Tu che hai sempre considerato il soma solo in quanto supporto della brillantezza della mente, al massimo una sede di personalità e stile, ti ritrovi come un segugio ad inseguire ogni segno della capitolazione del corpo, che sembra prendersi le sue rivincite su tutte le volte che non lo hai massaggiato, tonificato, coperto di fanghi miracolosi, bendato con balsami ed unguenti profumati. Mica come Portia.

Non ti puoi esimere dallo spiare ogni suo progressivo cedimento; il porco nemico non si lascia intimidire e se lunedì affiorano due venuzze sotto il ginocchio destro, martedì crolla la palpebra sinistra, mercoledì compare una ruga trasversale tra la guancia e la piega labiale, giovedì non puoi più ignorare un accumulo di grasso a un polso, venerdì si evidenzia la deviazione tanto improvvisa quanto sincrona degli alluci, sabato la cianciapella dei gomiti sbatte contro l’osso. Domenica festa. No, domenica sera compare una bella macchia bruna, l’ennesima, sul dorso della mano sinistra.
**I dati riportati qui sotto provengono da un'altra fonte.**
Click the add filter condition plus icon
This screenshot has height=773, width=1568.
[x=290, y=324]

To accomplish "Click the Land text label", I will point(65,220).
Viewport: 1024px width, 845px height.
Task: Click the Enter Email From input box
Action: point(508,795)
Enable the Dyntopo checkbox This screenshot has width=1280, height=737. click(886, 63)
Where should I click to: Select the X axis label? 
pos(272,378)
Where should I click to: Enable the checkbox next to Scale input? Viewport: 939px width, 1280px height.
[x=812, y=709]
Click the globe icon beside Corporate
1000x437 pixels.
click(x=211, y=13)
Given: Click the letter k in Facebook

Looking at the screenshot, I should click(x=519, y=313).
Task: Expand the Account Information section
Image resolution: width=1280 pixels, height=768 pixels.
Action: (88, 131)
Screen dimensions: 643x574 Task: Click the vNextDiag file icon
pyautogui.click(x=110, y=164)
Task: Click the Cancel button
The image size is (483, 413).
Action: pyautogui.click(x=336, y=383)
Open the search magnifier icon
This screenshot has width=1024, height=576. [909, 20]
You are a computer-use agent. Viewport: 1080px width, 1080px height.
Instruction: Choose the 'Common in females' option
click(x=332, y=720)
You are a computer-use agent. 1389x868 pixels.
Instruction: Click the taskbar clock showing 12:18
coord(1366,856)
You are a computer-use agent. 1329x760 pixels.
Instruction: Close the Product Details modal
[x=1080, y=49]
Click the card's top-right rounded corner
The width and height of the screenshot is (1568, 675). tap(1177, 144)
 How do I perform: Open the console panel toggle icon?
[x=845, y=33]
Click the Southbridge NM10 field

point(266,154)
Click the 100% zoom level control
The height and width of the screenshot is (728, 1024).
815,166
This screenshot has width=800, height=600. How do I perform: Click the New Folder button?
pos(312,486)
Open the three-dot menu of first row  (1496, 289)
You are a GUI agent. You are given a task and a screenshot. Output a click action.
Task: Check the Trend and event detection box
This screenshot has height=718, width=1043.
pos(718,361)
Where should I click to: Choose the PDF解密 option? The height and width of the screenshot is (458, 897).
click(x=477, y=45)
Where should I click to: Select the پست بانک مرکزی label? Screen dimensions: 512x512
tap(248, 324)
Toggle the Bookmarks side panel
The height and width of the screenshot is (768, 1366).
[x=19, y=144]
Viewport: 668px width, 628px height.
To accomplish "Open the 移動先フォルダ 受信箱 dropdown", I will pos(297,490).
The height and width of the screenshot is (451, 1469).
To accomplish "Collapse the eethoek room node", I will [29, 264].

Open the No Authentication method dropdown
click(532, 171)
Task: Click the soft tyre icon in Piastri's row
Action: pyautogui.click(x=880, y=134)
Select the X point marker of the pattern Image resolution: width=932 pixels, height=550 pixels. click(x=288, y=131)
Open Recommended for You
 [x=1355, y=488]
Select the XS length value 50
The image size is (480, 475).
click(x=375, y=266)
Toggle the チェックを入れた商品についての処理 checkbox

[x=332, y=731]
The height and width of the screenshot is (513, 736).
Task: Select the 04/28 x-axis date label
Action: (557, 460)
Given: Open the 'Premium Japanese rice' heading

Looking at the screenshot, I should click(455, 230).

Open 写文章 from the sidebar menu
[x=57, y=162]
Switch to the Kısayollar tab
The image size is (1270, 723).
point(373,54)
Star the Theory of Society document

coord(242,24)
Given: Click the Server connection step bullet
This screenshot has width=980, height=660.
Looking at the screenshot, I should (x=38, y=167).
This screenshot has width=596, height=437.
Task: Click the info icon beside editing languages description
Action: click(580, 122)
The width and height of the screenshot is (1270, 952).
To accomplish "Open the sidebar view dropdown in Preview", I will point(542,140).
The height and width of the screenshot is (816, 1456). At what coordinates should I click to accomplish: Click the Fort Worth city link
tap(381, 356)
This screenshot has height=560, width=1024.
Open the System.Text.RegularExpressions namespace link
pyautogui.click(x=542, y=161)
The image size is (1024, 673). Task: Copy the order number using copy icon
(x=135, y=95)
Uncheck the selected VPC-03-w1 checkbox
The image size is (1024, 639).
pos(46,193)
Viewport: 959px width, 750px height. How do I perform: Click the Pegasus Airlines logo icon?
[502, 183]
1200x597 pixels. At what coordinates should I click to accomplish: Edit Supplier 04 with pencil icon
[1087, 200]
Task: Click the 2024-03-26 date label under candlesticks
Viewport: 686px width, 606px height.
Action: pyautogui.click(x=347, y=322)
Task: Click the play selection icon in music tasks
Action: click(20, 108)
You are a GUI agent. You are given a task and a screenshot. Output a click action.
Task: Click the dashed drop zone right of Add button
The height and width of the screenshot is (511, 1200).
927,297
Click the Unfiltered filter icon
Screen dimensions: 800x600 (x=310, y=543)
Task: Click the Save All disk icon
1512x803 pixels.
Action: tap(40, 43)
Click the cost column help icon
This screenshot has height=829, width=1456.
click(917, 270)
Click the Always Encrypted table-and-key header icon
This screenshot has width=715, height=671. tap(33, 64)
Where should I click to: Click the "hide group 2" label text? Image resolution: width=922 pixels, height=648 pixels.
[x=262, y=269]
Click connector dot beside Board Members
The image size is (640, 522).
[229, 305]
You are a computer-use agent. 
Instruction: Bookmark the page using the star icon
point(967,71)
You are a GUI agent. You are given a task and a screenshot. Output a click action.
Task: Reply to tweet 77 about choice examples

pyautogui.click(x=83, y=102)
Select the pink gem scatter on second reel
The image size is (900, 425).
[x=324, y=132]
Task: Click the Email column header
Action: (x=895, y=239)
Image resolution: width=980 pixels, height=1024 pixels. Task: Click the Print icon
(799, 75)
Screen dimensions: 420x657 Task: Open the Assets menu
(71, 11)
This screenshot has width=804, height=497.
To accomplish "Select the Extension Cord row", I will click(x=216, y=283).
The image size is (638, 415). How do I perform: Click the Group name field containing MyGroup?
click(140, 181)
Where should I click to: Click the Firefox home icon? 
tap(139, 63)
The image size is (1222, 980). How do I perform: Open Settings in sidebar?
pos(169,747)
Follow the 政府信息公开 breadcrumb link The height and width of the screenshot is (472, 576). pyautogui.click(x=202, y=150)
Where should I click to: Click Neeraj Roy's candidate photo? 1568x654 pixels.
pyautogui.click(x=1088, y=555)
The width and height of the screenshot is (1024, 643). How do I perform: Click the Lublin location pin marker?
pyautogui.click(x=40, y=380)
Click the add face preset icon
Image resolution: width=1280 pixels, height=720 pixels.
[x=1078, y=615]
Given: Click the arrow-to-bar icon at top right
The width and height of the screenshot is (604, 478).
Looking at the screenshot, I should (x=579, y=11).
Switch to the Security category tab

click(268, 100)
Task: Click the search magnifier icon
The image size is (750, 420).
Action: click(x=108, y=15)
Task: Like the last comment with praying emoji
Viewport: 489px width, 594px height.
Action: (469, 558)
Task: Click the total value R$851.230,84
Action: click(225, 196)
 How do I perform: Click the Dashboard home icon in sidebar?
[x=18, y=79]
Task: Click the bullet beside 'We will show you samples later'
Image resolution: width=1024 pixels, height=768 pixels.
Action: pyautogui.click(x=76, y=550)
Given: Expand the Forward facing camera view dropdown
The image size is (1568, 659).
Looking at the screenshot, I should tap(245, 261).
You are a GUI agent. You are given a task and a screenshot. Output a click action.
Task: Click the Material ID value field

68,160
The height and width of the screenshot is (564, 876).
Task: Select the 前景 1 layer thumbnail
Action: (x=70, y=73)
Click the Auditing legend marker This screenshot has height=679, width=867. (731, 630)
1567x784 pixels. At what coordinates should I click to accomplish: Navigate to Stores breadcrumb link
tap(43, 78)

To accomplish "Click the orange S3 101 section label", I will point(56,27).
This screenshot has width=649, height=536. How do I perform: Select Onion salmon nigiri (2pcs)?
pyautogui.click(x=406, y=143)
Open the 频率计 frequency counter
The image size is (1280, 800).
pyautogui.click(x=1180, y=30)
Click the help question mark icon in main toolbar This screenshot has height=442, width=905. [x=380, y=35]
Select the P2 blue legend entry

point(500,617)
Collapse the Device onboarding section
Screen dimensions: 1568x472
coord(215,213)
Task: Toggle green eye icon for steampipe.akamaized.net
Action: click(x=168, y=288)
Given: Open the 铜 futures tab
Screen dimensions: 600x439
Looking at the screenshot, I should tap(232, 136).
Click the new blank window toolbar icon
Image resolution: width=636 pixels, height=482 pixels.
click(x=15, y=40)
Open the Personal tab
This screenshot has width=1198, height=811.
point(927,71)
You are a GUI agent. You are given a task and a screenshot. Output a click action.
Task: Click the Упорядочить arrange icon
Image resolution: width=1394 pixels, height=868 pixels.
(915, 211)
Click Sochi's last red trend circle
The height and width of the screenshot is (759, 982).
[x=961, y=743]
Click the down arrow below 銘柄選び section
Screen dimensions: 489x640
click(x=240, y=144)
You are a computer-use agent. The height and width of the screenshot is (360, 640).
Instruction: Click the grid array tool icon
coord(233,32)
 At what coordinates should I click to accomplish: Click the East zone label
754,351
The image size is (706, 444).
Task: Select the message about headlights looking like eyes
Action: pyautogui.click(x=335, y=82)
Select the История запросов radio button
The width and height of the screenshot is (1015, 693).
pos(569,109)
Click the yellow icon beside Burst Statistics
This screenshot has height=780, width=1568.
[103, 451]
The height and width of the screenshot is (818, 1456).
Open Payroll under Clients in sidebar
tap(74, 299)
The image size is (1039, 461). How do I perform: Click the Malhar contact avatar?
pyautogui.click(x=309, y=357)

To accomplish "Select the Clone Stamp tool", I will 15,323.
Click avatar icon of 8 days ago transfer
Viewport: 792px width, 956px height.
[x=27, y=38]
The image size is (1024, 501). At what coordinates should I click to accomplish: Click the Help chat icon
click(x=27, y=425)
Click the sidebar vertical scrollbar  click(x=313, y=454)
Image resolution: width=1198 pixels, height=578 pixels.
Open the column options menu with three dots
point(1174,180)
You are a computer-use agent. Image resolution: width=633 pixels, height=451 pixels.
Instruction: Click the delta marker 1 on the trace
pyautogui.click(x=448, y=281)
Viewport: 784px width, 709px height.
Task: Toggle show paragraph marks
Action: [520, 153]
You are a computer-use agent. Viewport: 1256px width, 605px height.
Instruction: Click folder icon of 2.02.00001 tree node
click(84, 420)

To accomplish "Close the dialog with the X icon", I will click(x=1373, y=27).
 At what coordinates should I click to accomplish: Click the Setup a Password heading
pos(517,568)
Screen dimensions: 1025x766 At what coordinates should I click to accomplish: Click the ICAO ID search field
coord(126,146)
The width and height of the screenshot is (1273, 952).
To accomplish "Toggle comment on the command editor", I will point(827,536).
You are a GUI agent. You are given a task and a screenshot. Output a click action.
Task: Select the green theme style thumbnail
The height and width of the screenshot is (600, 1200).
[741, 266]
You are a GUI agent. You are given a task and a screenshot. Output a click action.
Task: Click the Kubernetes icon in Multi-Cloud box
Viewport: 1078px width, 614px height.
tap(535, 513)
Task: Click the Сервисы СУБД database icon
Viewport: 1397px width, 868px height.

Se qualcuno pensa che questo sia un artifizio letterario, si sbaglia o semplicemente non ha sessant’anni o si chiama Portia.

Il tutto si va a sommare al pieghettato sotto alle ascelle, al ballonzolo bizzarro del rivestimento carnoso dei femori, nonché di quello degli omeri, ai due corpi estranei che dipartendosi dalla mandibola vanno a ricongiungersi al collo.

C’è in questa contabilità dei guasti, impietosa ma non abbastanza da essere esaustiva, l’astioso compiacimento di chi ha sempre saputo che sarebbe andata a finire così, anche quando zompettavi a destra e a manca e macinavi chilometri e chilometri a piedi, a nuoto, in bicicletta sulla moto, sulla barca, in aereo. Neanche avessi il diavolo alle calcagna. Allo stesso modo come sapevi che ciò che ti teneva unita a Gualtiero non erano le presunte affinità elettive, ma solo il raccontarvi le stesse bugie e che un giorno avrebbe trovato una più giovane con cui raccontarsele. Adesso che la bestia ti ha raggiunto, non hai nemmeno voglia di affrontarla; te ne manca, più che il coraggio, la convinzione che ne valga la pena.